■ EXERCISE BRIEF ■
Print the records exactly and in full, please; the pictures stay out.

■ PROVIDED RECORDS ■
————
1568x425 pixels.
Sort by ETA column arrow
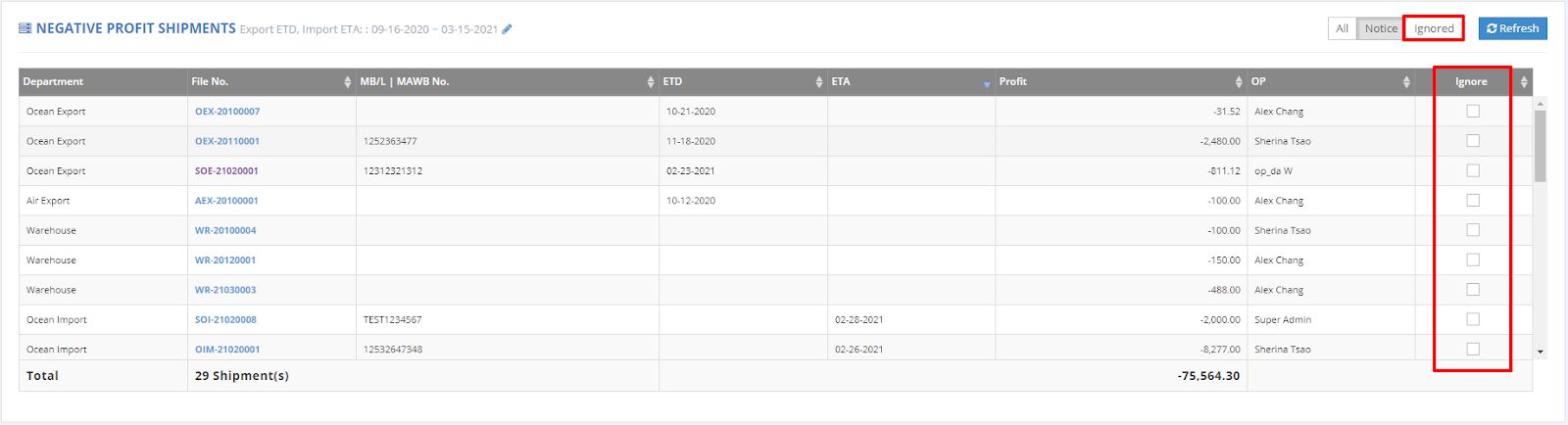pyautogui.click(x=987, y=84)
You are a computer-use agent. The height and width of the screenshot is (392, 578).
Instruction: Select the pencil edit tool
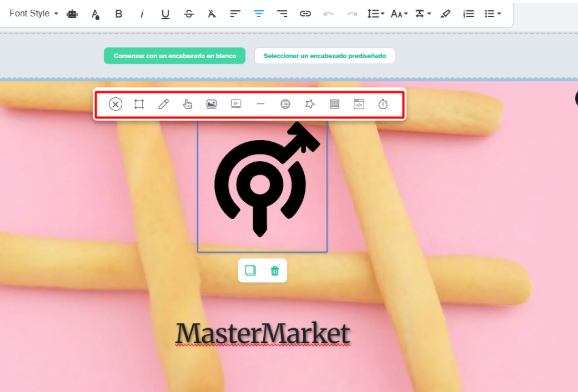pyautogui.click(x=164, y=104)
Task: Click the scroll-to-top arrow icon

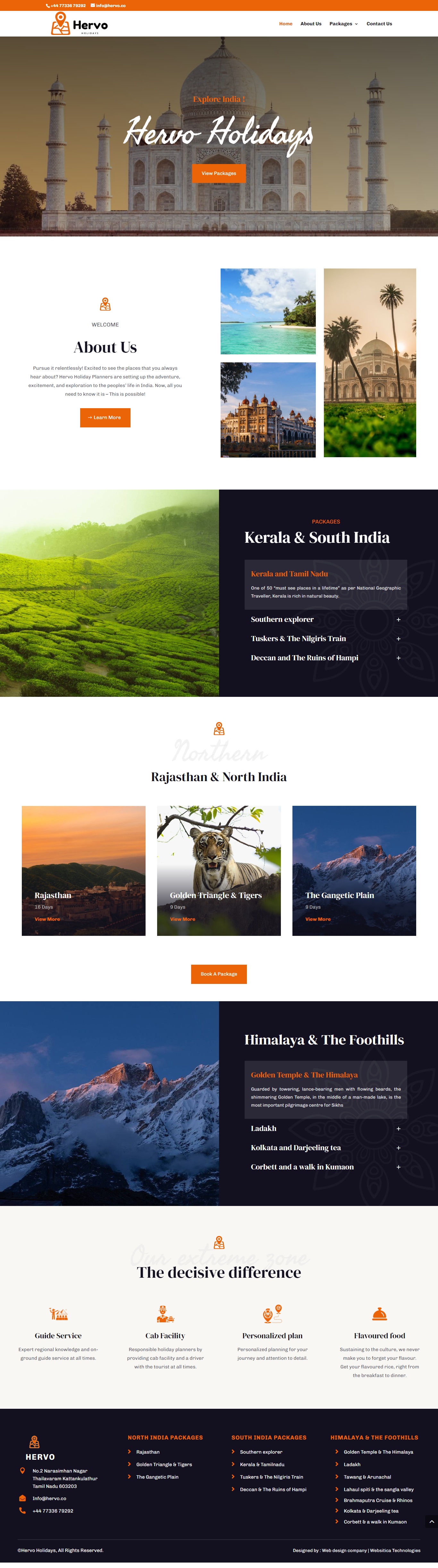Action: pos(431,1522)
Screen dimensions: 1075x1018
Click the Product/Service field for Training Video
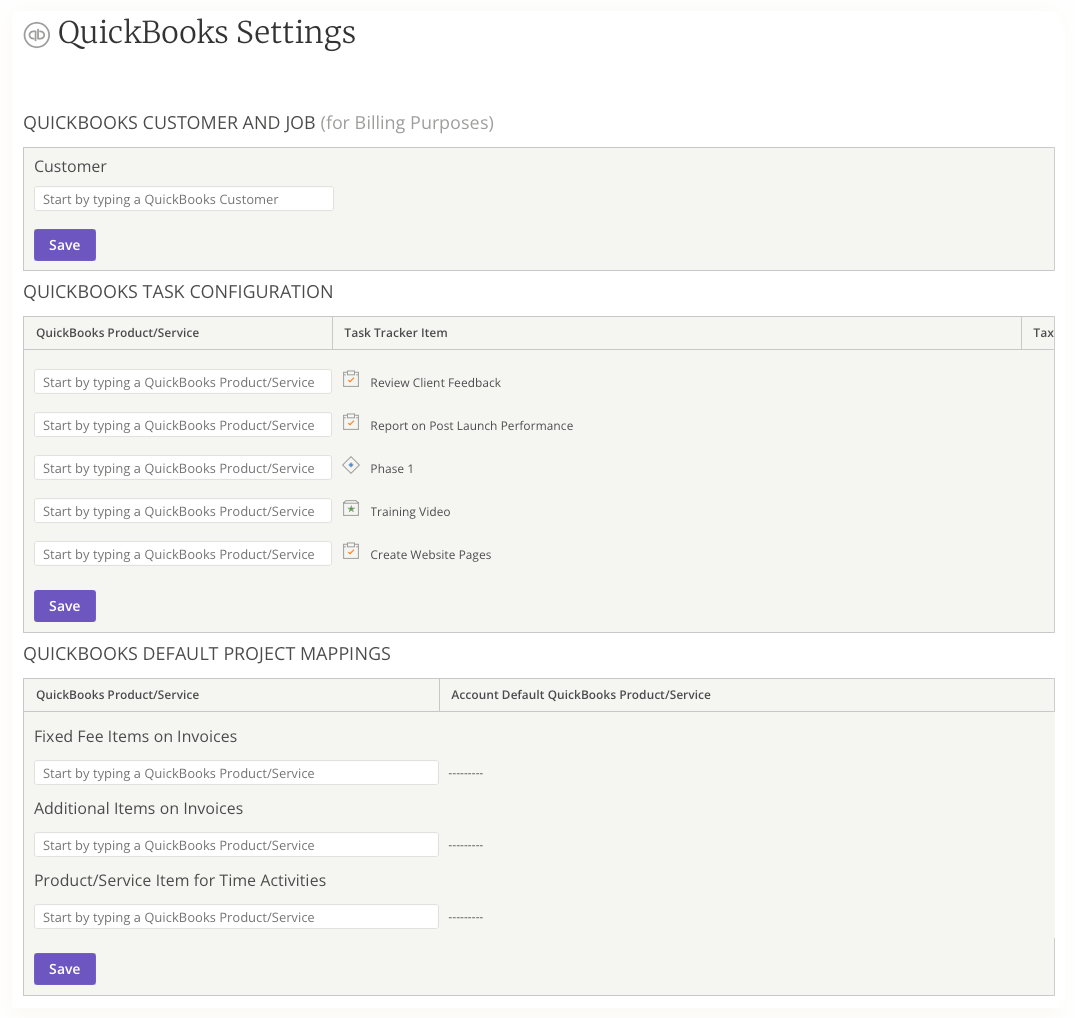[x=183, y=510]
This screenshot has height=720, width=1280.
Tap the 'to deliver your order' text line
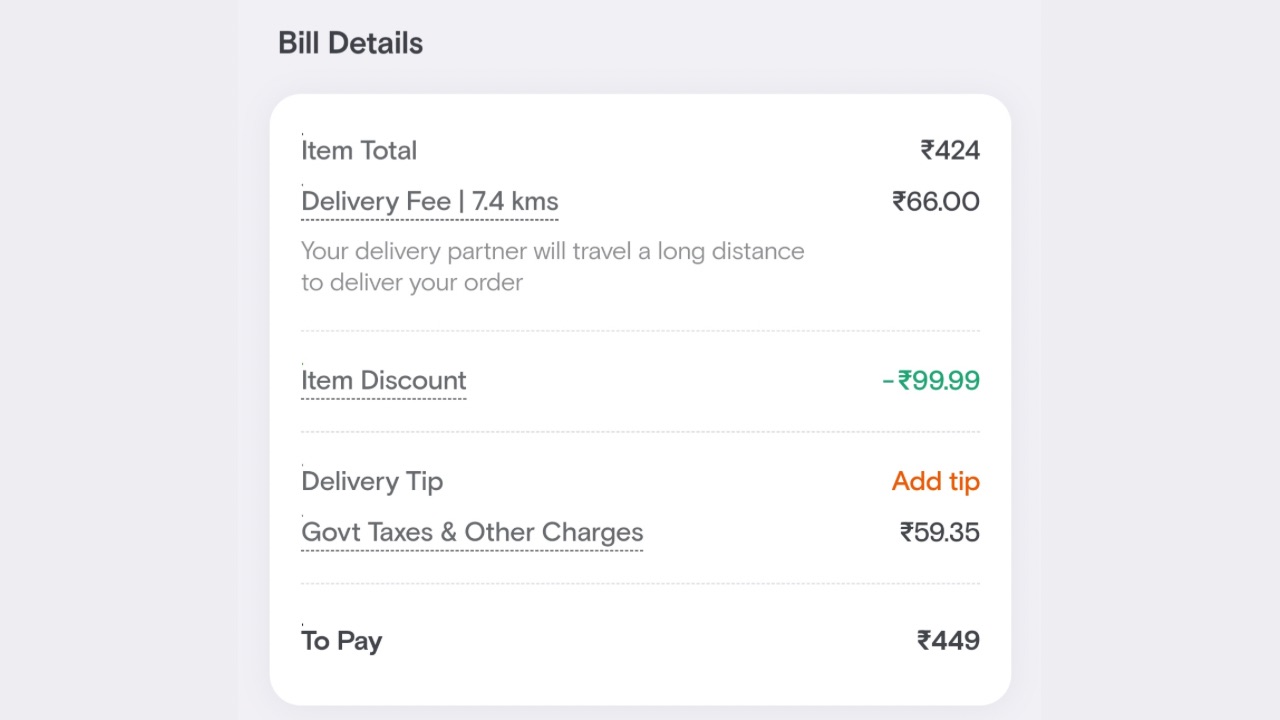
————
■ SOLUTION TO THE PROBLEM ■
1568x425 pixels.
Sort by ETA column arrow
pyautogui.click(x=987, y=84)
You are a computer-use agent. The height and width of the screenshot is (392, 578).
Instruction: Select the pencil edit tool
pyautogui.click(x=164, y=104)
Task: Click the scroll-to-top arrow icon

Action: pos(431,1522)
Screen dimensions: 1075x1018
Click the Product/Service field for Training Video
[x=183, y=510]
This screenshot has height=720, width=1280.
Tap the 'to deliver your order' text line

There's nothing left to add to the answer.